Lipid raft disruption by MβCD treatment affects ZIKV binding and entry. (A, B) Relative number of ZIKV genomes of serum-starved A549 cells pretreated for 1 h with 1, 5, and 10 mM MβCD and infected with either the French Polynesia (A) or the Uganda strain (B) at an MOI of 10 for 1 h at 4°C (binding) and incubated at 37°C for 1 h (entry). The number of ZIKV genomes was quantified by RT-qPCR. Untreated cells were used as a control. (C) Relative metabolic activity of MβCD-treated cells determined using the PrestoBlue cell viability reagent. Untreated and 2% TX-100-treated cells served as negative and positive controls, respectively. (D to F) Representative Western blot (D) and respective densitometric quantification of relative p-EGFR/total EGFR (E) and p-ERK/total ERK (F) ratios of cell lysates of serum-starved A549 cells treated for 1 h with 1, 5, and 10 MβCD and stimulated with EGF (50 ng/ml) for 30 min or not stimulated. Detection of β-actin served as a loading control and to normalize the respective values. All of the values were further normalized to untreated unstimulated cells. (G) Confocal laser scanning microscopy analysis of serum-starved A549 cells treated for 1 h with 1, 5, and 10 MβCD and stimulated with EGF (50 ng/ml) for 30 min or not stimulated.

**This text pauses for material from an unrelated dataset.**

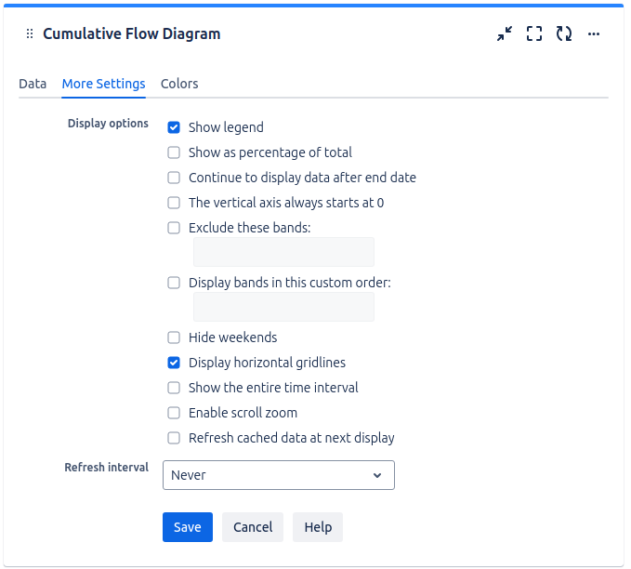
Task: Enable vertical axis always starts at 0
Action: (174, 203)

Nuclei were stained with DAPI (blue), and EGFR was visualized with a specific antibody (red). Bar, 10 μm. ns, nonsignificant; **, P ≤ 0.01; ****, P ≤ 0.0001.

FIG 7

ZIKV infection is decreased in A549-EGFR knockout (KO) cells. (A) Confocal laser scanning microscopy analysis of A549-EGFR KO cells generated using the CRISPR/Cas9 system. A549 cells were transfected with plasmids containing either one of the single guide RNA (sgRNA) sequences. A549 cells transfected with the plasmid containing the off-target sequence were used as control. Nuclei were stained with DAPI (blue), and EGFR was visualized with a specific antibody (red). Bar, 10 μm. (B) Representative Western blot of cell lysates of A549-EGFR KO cells stimulated with EGF (50 ng/ml) for 30 min. Activation of EGFR and downstream ERK was evaluated by the level of phosphorylated protein in comparison with the total amount of protein. EGF-stimulated off-target cells were used as a positive control, while unstimulated cells were used as a negative control. Detection of β-actin served as a loading control. (C, D) Relative number of ZIKV genomes of A549-EGFR KO cells infected with either the French Polynesia (C) or the Uganda strain (D) at an MOI of 1. The number of ZIKV genomes was quantified by RT-qPCR at 24 h postinfection (hpi). Off-target cells were used as a control. (E, F) Relative amount of intracellular infectious viral particles of A549-EGFR KO cells infected with either the French Polynesia (E) or the Uganda strain (F) at an MOI of 1. The number of intracellular infectious viral particles was quantified by plaque assay at 24 h postinfection (hpi). Off-target cells were used as a control. (G) Relative number of ZIKV genomes of A549-EGFR KO cells infected with either the French Polynesia or the Uganda strain at an MOI of 10 for 1 h at 37°C for 1 h (entry). The number of ZIKV genomes was quantified by RT-qPCR. ns, nonsignificant; *, P ≤ 0.05; **, P ≤ 0.01; ***, P ≤ 0.001; ****, P ≤ 0.0001.